A government news release claimed: "Reserved floor seats belonging to the Province have been offered to B.C. business representatives who would benefit from the opportunity to meet officials attending from India."

A partial release, obtained via Freedom of Information, said the tourism ministry purchased 34 tickets for $4,437.50 on MasterCards by six workers connected to Destination BC, the new tourism marketing Crown corporation.

Mumbai public relations agency Genesis Burson Marsteller (GBM) was contracted by BCCL as its Indian PR agency. GBM's Krishna Vilasini led the media junket from India and she said she worked closely with Laura Ballance Media Group, the local TOIFA contractor. Vilasini told BIV her delegation included 12 personnel from wire services Press Trust of India and India Abroad News Service and television outlets ABP, India TV and CNN/IBN, plus another 12 to 15 from the Times of India Group's various media platforms, which includes the newspaper, websites and TV channels. The Indian media group arrived in Vancouver on April 3 and left April 8, the day after a tour to Whistle

Clark errantly claimed in a Tweet the morning after the awards that it had attracted 400 million Indian viewers, but the air date of the awards ceremony on India's Sony Entertainment Television and Canada's ATN has not been arranged.

Times of India Group chief operating officer Sameer Soni told BIV today that the awards will be televised in May, but perhaps not until the middle or end of the month. Cricket-mad India is currently "glued" to India Premier League (IPL) matches, he said, which end May 26. Soni said he hopes to promote TOIFA during IPL coverage and air the extravaganza on TOIFA rights holder SET when it won't clash with India's favourite sport.

"Not many (Bollywood) films get released during this period when the IPL matches are on," Soni said. "An event of this league has to be promoted extensively."

Soni said the BC Place event drew almost 35,000 people.

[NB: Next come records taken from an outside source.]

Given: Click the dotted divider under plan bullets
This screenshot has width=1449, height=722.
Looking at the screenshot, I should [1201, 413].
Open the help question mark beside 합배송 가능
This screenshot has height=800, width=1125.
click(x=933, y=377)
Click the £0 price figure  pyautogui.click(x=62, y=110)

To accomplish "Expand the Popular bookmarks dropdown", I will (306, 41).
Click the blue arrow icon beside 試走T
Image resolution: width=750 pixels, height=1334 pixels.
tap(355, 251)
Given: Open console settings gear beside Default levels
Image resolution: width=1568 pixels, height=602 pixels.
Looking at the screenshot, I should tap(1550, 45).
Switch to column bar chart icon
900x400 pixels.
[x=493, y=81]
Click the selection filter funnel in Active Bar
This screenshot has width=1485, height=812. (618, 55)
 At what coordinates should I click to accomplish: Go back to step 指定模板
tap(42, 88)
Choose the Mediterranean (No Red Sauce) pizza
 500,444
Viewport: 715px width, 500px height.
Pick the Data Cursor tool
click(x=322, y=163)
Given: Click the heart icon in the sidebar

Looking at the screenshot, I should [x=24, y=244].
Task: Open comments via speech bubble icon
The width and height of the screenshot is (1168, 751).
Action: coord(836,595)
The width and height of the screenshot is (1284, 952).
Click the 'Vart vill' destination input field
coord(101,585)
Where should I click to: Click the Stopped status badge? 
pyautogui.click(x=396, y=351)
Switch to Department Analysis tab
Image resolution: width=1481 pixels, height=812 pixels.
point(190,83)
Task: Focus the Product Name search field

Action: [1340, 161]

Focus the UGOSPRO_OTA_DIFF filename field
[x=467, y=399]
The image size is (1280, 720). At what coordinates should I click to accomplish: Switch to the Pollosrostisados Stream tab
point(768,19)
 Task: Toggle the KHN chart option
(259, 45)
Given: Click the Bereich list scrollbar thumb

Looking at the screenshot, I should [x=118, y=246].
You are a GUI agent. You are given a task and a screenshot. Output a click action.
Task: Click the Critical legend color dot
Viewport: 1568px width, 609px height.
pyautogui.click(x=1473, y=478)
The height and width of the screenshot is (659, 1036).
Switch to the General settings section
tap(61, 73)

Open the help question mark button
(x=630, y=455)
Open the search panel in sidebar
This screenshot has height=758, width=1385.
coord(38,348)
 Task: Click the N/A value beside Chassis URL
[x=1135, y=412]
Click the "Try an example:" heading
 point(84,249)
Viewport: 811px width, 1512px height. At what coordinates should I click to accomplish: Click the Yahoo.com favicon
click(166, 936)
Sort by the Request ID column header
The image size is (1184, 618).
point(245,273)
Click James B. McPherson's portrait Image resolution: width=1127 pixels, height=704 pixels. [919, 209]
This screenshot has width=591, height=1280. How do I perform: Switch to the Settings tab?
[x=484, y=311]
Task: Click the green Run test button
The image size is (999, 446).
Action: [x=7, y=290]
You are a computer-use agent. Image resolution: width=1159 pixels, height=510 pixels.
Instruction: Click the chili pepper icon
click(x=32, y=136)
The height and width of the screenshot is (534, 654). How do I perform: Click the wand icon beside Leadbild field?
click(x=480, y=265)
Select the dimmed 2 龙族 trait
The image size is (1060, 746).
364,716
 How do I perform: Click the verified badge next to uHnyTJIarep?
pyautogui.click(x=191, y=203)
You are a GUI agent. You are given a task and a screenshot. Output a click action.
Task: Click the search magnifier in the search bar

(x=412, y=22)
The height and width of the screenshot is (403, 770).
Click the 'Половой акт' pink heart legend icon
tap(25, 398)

He did not have the final TicketMaster report, but said 4,000 tickets were complimentary, given to sponsors, media partners and approximately 500 people who travelled from India.

He said the entire budget for TOIFA was $22 million, including the $9.5 million taxpayer subsidy, $7.5 million from TV rights, sponsorship and ticket sales and $5 million from the Times Group itself.

Meanwhile, final costs for the city are unknown.

City hall spokeswoman Wendy Stewart said organizers paid a $160,000 deposit to cover policing and streets costs. Last week she said there could be a refund, but this week she said: "It will take a bit of time to tabulate the event costs. Once that has been done, we'll reconcile the costs with the deposit."

The non-invite of Robertson was the second such incident in less than a month involving Clark. On March 8, Clark appeared at a BC Place news conference to announce that British Columbia would host the 102nd Grey Cup in 2014. Clark did not mention Vancouver in her speech. Robertson was invited to and appeared at the 2009 news conference, hosted by then-Premier Gordon Campbell, when the Canadian Football League named Vancouver the 2011 Grey Cup host.